SUPPLIED PASSAGE:
* Begin *

When drafting a contract for a client, it can be tempting to resort to boiler-plate provisions for terms that, at the time, do not appear to be central to the client’s immediate goals and interests in the transaction. One such term is the dispute-resolution provision. At the outset of a new deal, it is often difficult for the parties to imagine that a dispute may arise, but it is nonetheless important to prepare for that possibility by selecting a dispute-resolution mechanism that makes sense for your client and the particular transaction or relationship your client is undertaking with the other party. After all, part of an attorney’s role in helping a client identify how to meet the client’s objectives is to “advise the client about the advantages, disadvantages, and availability of dispute resolution processes that might be appropriate in pursuing these objectives.”1   

The following is a list of common factors that may be useful when advising your client about how to choose from a range of dispute-resolution mechanisms, including traditional litigation in court, mediation, arbitration, or a hybrid “multi-tiered” dispute-resolution mechanism. As with the other terms of a contract, you will need to candidly explain the potential advantages and disadvantages of the dispute-resolution options with your client in order to make an informed choice that best responds to the client’s needs. Although this list is by no means exhaustive, it is a guide to the types of larger issues that you may need to address.

1. Client experience, industry expectations, and legal limitations

Understanding your client’s business will help you craft a dispute-resolution mechanism that addresses the needs and expectations of the industry. If arbitration is uncommon in the client’s industry or geographic area, customers and employees may be suspicious of attempts to include mandatory arbitration in the client’s contracts. On the other hand, if customers or employees have been dissatisfied with a court-based approach in the past, they may be more willing to consider other methods.

There may also be legal limitations to the client’s options for dispute-resolution processes depending on the client’s industry and the subject of the contract. There have been recent attempts to restrict arbitration for certain consumer transactions and for workplace harassment. For example, the Consumer Financial Protection Bureau announced a rule to ban the use of mandatory arbitration clauses and to restore consumers’ right to file or join class-action lawsuits.2 That rule was ultimately overturned by the Senate.3 A bill has also been introduced in the Senate to invalidate pre-dispute agreements to arbitrate sex-discrimination claims.4 It is important to ensure that your chosen dispute-resolution process does not run afoul of evolving laws governing alternative dispute-resolution practices.

* End *

DATASET EXTRACT:
* Begin *

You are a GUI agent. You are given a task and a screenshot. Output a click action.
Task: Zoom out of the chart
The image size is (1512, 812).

* End *
* Begin *

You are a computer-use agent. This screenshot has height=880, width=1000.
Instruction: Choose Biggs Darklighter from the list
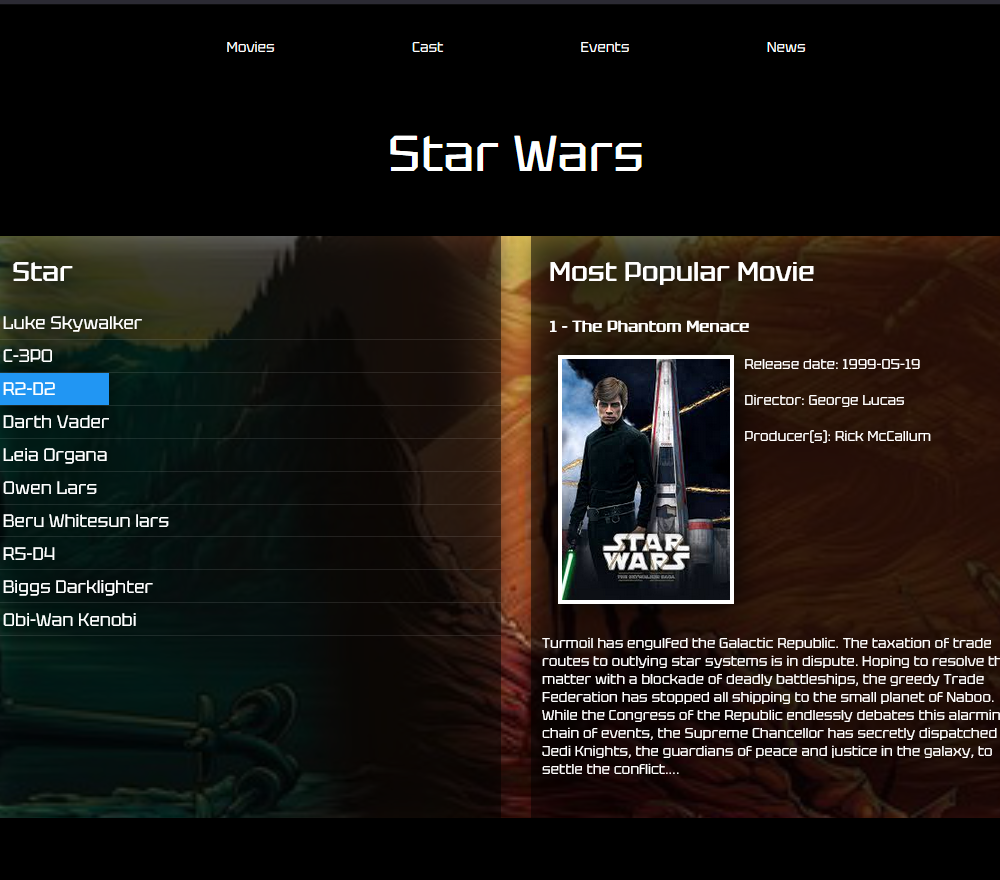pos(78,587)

* End *

SET EXERCISE A: From the passage on dispute-resolution provisions, quote the text between "There may also" and "alternative dispute-resolution practices.", inclusive.
SET EXERCISE B: Turn the paragraph of the dispute-resolution passage that begins "There may also be legal limitations" into a short bulleted list that keeps its main facts.
SET EXERCISE C: According to the dispute-resolution passage, which body overturned the Consumer Financial Protection Bureau's rule banning mandatory arbitration clauses?

REPLY A:
There may also be legal limitations to the client’s options for dispute-resolution processes depending on the client’s industry and the subject of the contract. There have been recent attempts to restrict arbitration for certain consumer transactions and for workplace harassment. For example, the Consumer Financial Protection Bureau announced a rule to ban the use of mandatory arbitration clauses and to restore consumers’ right to file or join class-action lawsuits.2 That rule was ultimately overturned by the Senate.3 A bill has also been introduced in the Senate to invalidate pre-dispute agreements to arbitrate sex-discrimination claims.4 It is important to ensure that your chosen dispute-resolution process does not run afoul of evolving laws governing alternative dispute-resolution practices.

REPLY B:
- A client's dispute-resolution options may be legally limited depending on its industry and the subject of the contract.
- There have been recent attempts to restrict arbitration for certain consumer transactions and for workplace harassment.
- The Consumer Financial Protection Bureau announced a rule banning mandatory arbitration clauses and restoring consumers' right to file or join class-action lawsuits, but the Senate overturned it.
- A bill introduced in the Senate would invalidate pre-dispute agreements to arbitrate sex-discrimination claims.
- The chosen process must not run afoul of evolving laws on alternative dispute-resolution practices.

REPLY C: The Senate.